### [Work instruction]
Convert the material below into a JSON list of strings, with one string for each line and blank lines omitted.

### [Material for the task]
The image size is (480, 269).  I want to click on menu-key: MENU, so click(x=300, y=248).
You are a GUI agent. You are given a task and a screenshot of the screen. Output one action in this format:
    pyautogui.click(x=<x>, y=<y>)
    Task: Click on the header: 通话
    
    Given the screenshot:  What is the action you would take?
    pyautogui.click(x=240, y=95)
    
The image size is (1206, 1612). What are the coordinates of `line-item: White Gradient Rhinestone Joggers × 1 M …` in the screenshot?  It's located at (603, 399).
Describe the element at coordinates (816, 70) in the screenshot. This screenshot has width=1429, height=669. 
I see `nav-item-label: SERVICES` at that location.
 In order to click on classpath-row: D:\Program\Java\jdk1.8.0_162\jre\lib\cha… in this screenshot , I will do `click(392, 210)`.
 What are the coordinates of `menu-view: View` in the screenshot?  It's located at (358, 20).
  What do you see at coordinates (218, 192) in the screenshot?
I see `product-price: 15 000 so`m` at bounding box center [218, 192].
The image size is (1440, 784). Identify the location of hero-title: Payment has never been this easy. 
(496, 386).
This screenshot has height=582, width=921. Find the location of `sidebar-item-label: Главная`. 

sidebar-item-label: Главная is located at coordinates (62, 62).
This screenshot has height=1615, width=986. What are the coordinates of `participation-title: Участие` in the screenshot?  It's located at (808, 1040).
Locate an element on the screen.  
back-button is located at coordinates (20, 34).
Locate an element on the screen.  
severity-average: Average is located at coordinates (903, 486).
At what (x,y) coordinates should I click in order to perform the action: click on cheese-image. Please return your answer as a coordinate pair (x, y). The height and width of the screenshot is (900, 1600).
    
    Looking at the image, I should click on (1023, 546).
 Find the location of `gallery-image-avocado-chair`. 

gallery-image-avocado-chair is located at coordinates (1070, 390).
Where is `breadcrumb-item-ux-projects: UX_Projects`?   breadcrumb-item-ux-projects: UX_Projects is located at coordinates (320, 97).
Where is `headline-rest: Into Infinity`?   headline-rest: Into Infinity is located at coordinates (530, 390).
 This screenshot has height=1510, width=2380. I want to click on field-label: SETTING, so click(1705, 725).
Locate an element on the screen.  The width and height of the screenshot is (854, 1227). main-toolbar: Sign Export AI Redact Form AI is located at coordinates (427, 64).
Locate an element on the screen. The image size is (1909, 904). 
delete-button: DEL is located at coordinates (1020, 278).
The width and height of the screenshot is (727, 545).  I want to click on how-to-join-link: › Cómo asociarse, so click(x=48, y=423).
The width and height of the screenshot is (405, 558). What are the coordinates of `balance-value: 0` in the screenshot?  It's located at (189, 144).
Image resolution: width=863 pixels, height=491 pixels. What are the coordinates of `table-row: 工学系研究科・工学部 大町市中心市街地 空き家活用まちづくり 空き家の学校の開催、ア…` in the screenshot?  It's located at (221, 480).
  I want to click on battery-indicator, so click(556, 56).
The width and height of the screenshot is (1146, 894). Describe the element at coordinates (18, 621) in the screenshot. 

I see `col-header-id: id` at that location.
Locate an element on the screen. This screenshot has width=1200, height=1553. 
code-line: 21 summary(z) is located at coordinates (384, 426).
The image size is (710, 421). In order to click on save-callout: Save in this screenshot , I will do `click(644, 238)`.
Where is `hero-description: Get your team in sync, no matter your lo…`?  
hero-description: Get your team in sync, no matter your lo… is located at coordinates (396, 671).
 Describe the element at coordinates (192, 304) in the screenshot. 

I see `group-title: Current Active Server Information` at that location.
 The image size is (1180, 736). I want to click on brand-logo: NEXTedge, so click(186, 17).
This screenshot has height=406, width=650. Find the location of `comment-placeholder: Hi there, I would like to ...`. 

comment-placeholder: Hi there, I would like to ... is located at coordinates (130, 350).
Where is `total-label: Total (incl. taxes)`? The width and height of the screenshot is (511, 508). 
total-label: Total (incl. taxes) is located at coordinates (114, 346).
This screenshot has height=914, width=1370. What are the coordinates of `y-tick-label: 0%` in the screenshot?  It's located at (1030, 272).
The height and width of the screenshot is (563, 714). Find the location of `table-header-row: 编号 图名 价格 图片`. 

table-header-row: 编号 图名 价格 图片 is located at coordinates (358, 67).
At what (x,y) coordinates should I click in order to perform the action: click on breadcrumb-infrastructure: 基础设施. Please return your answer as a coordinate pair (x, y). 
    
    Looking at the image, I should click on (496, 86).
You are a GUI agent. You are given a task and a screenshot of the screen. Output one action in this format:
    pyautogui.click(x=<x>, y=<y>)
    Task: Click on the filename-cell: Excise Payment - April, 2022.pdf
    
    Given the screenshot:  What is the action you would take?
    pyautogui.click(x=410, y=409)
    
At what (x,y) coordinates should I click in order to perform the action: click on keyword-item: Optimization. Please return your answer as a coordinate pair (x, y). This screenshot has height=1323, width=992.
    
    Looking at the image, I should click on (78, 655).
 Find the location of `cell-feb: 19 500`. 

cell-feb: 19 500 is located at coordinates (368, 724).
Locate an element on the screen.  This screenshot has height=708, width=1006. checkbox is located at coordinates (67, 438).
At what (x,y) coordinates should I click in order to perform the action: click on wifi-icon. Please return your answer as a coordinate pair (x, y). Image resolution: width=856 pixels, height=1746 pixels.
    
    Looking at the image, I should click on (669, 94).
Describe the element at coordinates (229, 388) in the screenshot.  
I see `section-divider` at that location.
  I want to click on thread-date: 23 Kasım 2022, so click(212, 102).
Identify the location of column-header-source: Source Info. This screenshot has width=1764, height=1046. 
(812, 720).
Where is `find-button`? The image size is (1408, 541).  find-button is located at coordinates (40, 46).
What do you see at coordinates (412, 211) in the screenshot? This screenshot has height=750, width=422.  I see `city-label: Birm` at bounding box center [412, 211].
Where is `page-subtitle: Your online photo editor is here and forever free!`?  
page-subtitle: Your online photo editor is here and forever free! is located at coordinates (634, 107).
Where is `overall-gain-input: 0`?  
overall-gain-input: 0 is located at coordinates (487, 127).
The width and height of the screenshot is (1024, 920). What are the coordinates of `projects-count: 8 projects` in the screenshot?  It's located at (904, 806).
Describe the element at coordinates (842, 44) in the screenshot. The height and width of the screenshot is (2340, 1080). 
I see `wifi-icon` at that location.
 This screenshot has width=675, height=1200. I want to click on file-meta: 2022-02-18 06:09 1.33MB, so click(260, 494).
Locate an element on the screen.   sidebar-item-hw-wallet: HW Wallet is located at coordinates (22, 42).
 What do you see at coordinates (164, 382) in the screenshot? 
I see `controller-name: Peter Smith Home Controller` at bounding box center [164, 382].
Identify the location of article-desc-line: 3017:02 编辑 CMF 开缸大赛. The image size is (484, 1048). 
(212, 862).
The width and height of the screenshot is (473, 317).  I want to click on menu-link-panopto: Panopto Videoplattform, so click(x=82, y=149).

### [Output below]
[
  "The image size is (480, 269).  I want to click on menu-key: MENU, so click(x=300, y=248).",
  "You are a GUI agent. You are given a task and a screenshot of the screen. Output one action in this format:",
  "    pyautogui.click(x=<x>, y=<y>)",
  "    Task: Click on the header: 通话",
  "    Given the screenshot:  What is the action you would take?",
  "    pyautogui.click(x=240, y=95)",
  "The image size is (1206, 1612). What are the coordinates of `line-item: White Gradient Rhinestone Joggers × 1 M …` in the screenshot?  It's located at (603, 399).",
  "Describe the element at coordinates (816, 70) in the screenshot. This screenshot has width=1429, height=669. ",
  "I see `nav-item-label: SERVICES` at that location.",
  " In order to click on classpath-row: D:\\Program\\Java\\jdk1.8.0_162\\jre\\lib\\cha… in this screenshot , I will do `click(392, 210)`.",
  " What are the coordinates of `menu-view: View` in the screenshot?  It's located at (358, 20).",
  "  What do you see at coordinates (218, 192) in the screenshot?",
  "I see `product-price: 15 000 so`m` at bounding box center [218, 192].",
  "The image size is (1440, 784). Identify the location of hero-title: Payment has never been this easy. ",
  "(496, 386).",
  "This screenshot has height=582, width=921. Find the location of `sidebar-item-label: Главная`. ",
  "sidebar-item-label: Главная is located at coordinates (62, 62).",
  "This screenshot has height=1615, width=986. What are the coordinates of `participation-title: Участие` in the screenshot?  It's located at (808, 1040).",
  "Locate an element on the screen.  ",
  "back-button is located at coordinates (20, 34).",
  "Locate an element on the screen.  ",
  "severity-average: Average is located at coordinates (903, 486).",
  "At what (x,y) coordinates should I click in order to perform the action: click on cheese-image. Please return your answer as a coordinate pair (x, y). The height and width of the screenshot is (900, 1600).",
  "    Looking at the image, I should click on (1023, 546).",
  " Find the location of `gallery-image-avocado-chair`. ",
  "gallery-image-avocado-chair is located at coordinates (1070, 390).",
  "Where is `breadcrumb-item-ux-projects: UX_Projects`?   breadcrumb-item-ux-projects: UX_Projects is located at coordinates (320, 97).",
  "Where is `headline-rest: Into Infinity`?   headline-rest: Into Infinity is located at coordinates (530, 390).",
  " This screenshot has height=1510, width=2380. I want to click on field-label: SETTING, so click(1705, 725).",
  "Locate an element on the screen.  The width and height of the screenshot is (854, 1227). main-toolbar: Sign Export AI Redact Form AI is located at coordinates (427, 64).",
  "Locate an element on the screen. The image size is (1909, 904). ",
  "delete-button: DEL is located at coordinates (1020, 278).",
  "The width and height of the screenshot is (727, 545).  I want to click on how-to-join-link: › Cómo asociarse, so click(x=48, y=423).",
  "The width and height of the screenshot is (405, 558). What are the coordinates of `balance-value: 0` in the screenshot?  It's located at (189, 144).",
  "Image resolution: width=863 pixels, height=491 pixels. What are the coordinates of `table-row: 工学系研究科・工学部 大町市中心市街地 空き家活用まちづくり 空き家の学校の開催、ア…` in the screenshot?  It's located at (221, 480).",
  "  I want to click on battery-indicator, so click(556, 56).",
  "The width and height of the screenshot is (1146, 894). Describe the element at coordinates (18, 621) in the screenshot. ",
  "I see `col-header-id: id` at that location.",
  "Locate an element on the screen. This screenshot has width=1200, height=1553. ",
  "code-line: 21 summary(z) is located at coordinates (384, 426).",
  "The image size is (710, 421). In order to click on save-callout: Save in this screenshot , I will do `click(644, 238)`.",
  "Where is `hero-description: Get your team in sync, no matter your lo…`?  ",
  "hero-description: Get your team in sync, no matter your lo… is located at coordinates (396, 671).",
  " Describe the element at coordinates (192, 304) in the screenshot. ",
  "I see `group-title: Current Active Server Information` at that location.",
  " The image size is (1180, 736). I want to click on brand-logo: NEXTedge, so click(186, 17).",
  "This screenshot has height=406, width=650. Find the location of `comment-placeholder: Hi there, I would like to ...`. ",
  "comment-placeholder: Hi there, I would like to ... is located at coordinates (130, 350).",
  "Where is `total-label: Total (incl. taxes)`? The width and height of the screenshot is (511, 508). ",
  "total-label: Total (incl. taxes) is located at coordinates (114, 346).",
  "This screenshot has height=914, width=1370. What are the coordinates of `y-tick-label: 0%` in the screenshot?  It's located at (1030, 272).",
  "The height and width of the screenshot is (563, 714). Find the location of `table-header-row: 编号 图名 价格 图片`. ",
  "table-header-row: 编号 图名 价格 图片 is located at coordinates (358, 67).",
  "At what (x,y) coordinates should I click in order to perform the action: click on breadcrumb-infrastructure: 基础设施. Please return your answer as a coordinate pair (x, y). ",
  "    Looking at the image, I should click on (496, 86).",
  "You are a GUI agent. You are given a task and a screenshot of the screen. Output one action in this format:",
  "    pyautogui.click(x=<x>, y=<y>)",
  "    Task: Click on the filename-cell: Excise Payment - April, 2022.pdf",
  "    Given the screenshot:  What is the action you would take?",
  "    pyautogui.click(x=410, y=409)",
  "At what (x,y) coordinates should I click in order to perform the action: click on keyword-item: Optimization. Please return your answer as a coordinate pair (x, y). This screenshot has height=1323, width=992.",
  "    Looking at the image, I should click on (78, 655).",
  " Find the location of `cell-feb: 19 500`. ",
  "cell-feb: 19 500 is located at coordinates (368, 724).",
  "Locate an element on the screen.  This screenshot has height=708, width=1006. checkbox is located at coordinates (67, 438).",
  "At what (x,y) coordinates should I click in order to perform the action: click on wifi-icon. Please return your answer as a coordinate pair (x, y). Image resolution: width=856 pixels, height=1746 pixels.",
  "    Looking at the image, I should click on (669, 94).",
  "Describe the element at coordinates (229, 388) in the screenshot.  ",
  "I see `section-divider` at that location.",
  "  I want to click on thread-date: 23 Kasım 2022, so click(212, 102).",
  "Identify the location of column-header-source: Source Info. This screenshot has width=1764, height=1046. ",
  "(812, 720).",
  "Where is `find-button`? The image size is (1408, 541).  find-button is located at coordinates (40, 46).",
  "What do you see at coordinates (412, 211) in the screenshot? This screenshot has height=750, width=422.  I see `city-label: Birm` at bounding box center [412, 211].",
  "Where is `page-subtitle: Your online photo editor is here and forever free!`?  ",
  "page-subtitle: Your online photo editor is here and forever free! is located at coordinates (634, 107).",
  "Where is `overall-gain-input: 0`?  ",
  "overall-gain-input: 0 is located at coordinates (487, 127).",
  "The width and height of the screenshot is (1024, 920). What are the coordinates of `projects-count: 8 projects` in the screenshot?  It's located at (904, 806).",
  "Describe the element at coordinates (842, 44) in the screenshot. The height and width of the screenshot is (2340, 1080). ",
  "I see `wifi-icon` at that location.",
  " This screenshot has width=675, height=1200. I want to click on file-meta: 2022-02-18 06:09 1.33MB, so click(260, 494).",
  "Locate an element on the screen.   sidebar-item-hw-wallet: HW Wallet is located at coordinates (22, 42).",
  " What do you see at coordinates (164, 382) in the screenshot? ",
  "I see `controller-name: Peter Smith Home Controller` at bounding box center [164, 382].",
  "Identify the location of article-desc-line: 3017:02 编辑 CMF 开缸大赛. The image size is (484, 1048). ",
  "(212, 862).",
  "The width and height of the screenshot is (473, 317).  I want to click on menu-link-panopto: Panopto Videoplattform, so click(x=82, y=149)."
]